Problem to work on → Where the records below reach the line containing "Task: Activate the 复制工具 copy tool", start transcribing, and end with the line containing "The image size is (1161, 599).", exactly and with nothing else added.

Supplied information →

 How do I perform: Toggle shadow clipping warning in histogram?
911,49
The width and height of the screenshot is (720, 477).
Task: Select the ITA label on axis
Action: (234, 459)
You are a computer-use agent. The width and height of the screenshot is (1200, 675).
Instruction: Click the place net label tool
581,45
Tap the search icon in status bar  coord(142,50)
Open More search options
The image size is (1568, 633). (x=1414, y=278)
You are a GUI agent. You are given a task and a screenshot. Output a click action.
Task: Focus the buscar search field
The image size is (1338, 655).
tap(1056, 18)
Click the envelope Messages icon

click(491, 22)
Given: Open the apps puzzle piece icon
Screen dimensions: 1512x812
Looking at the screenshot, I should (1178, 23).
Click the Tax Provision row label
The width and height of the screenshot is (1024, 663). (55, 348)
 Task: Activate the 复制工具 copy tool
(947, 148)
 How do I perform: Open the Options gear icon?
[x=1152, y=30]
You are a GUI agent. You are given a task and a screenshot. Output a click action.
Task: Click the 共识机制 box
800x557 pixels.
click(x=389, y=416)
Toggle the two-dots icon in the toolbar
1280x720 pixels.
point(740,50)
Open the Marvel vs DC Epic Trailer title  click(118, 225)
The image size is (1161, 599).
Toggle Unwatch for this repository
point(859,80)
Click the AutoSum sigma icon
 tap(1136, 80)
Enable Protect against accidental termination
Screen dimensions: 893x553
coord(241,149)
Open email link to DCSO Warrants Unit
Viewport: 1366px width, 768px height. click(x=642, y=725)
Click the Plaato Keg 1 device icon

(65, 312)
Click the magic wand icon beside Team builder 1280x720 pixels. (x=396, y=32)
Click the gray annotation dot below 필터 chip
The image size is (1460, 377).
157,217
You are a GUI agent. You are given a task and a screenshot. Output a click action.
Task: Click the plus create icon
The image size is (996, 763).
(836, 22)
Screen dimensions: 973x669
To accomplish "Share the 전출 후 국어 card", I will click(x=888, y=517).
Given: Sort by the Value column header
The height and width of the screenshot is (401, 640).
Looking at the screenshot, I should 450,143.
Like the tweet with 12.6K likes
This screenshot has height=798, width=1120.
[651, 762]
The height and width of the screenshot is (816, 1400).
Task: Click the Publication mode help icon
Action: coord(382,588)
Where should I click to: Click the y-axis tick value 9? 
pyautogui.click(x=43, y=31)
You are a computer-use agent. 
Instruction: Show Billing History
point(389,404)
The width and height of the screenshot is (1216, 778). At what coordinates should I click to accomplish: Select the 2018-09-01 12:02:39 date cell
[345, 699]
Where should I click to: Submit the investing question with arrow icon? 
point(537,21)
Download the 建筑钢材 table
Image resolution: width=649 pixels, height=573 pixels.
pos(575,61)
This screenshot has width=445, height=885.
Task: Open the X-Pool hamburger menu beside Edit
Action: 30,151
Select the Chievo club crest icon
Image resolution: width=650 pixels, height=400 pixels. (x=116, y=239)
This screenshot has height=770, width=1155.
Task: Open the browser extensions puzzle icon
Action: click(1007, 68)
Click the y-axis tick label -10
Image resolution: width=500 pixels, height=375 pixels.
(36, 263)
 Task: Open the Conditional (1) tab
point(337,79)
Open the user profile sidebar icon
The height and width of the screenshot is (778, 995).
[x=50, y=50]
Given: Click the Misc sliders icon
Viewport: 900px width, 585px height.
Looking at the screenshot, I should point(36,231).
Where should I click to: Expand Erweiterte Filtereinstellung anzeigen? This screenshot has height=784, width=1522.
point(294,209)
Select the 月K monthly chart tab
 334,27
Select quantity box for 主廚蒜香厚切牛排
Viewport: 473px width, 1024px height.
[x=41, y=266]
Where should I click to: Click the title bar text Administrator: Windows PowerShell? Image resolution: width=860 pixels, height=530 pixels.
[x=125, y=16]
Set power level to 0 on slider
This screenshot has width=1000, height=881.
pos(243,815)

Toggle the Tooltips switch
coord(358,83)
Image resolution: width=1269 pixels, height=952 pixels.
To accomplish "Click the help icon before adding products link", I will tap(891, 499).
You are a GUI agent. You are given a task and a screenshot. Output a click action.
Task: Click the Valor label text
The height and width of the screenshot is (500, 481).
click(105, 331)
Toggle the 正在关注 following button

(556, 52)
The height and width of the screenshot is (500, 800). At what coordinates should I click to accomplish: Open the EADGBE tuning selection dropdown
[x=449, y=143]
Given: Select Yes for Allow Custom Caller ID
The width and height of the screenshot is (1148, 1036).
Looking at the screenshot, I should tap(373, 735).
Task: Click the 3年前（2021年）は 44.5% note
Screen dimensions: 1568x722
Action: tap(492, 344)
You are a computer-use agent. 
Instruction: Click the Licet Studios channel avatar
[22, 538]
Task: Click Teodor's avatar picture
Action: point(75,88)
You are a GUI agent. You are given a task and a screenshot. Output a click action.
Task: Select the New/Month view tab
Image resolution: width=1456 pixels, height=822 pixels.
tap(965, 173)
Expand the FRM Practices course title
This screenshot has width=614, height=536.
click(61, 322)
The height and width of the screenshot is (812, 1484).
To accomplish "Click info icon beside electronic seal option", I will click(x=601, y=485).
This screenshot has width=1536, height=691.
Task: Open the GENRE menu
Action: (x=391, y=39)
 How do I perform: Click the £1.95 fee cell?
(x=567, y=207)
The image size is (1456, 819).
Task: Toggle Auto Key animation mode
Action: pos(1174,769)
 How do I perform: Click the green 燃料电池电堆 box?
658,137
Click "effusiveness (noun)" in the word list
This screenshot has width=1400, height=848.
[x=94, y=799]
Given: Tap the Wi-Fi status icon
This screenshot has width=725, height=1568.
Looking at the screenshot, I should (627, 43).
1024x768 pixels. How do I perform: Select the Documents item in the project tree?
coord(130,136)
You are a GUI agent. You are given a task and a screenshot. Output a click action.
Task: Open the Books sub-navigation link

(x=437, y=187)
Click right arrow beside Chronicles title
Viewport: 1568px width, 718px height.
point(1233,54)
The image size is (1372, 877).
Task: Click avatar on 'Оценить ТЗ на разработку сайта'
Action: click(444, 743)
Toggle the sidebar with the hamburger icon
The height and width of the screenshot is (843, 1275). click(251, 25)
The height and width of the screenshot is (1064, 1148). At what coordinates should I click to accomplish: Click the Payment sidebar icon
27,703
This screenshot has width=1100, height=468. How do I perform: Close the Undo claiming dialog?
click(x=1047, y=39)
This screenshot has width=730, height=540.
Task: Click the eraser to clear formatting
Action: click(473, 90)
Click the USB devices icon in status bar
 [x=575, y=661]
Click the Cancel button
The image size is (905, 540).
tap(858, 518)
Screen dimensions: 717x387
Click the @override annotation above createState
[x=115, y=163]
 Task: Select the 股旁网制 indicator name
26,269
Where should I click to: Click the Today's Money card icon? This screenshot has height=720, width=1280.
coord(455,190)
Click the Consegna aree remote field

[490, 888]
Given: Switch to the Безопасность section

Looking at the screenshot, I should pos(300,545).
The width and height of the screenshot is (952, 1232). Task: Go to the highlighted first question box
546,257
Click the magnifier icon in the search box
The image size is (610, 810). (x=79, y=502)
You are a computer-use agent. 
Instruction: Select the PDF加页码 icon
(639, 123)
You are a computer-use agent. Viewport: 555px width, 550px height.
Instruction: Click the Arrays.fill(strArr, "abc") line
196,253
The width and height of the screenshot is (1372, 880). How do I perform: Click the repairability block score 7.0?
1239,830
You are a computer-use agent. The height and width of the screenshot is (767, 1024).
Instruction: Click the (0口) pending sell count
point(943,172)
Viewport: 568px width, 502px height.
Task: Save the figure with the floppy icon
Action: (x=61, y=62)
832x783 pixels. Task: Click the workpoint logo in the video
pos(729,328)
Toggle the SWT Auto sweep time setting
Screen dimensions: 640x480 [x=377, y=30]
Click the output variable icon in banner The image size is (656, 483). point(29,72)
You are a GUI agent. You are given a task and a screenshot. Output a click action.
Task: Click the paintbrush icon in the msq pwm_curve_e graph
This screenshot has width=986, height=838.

Solution for this task →
 Task: Activate the 复制工具 copy tool
(947, 148)
 How do I perform: Open the Options gear icon?
[x=1152, y=30]
You are a GUI agent. You are given a task and a screenshot. Output a click action.
Task: Click the 共识机制 box
800x557 pixels.
click(x=389, y=416)
Toggle the two-dots icon in the toolbar
1280x720 pixels.
point(740,50)
Open the Marvel vs DC Epic Trailer title  click(118, 225)
The image size is (1161, 599).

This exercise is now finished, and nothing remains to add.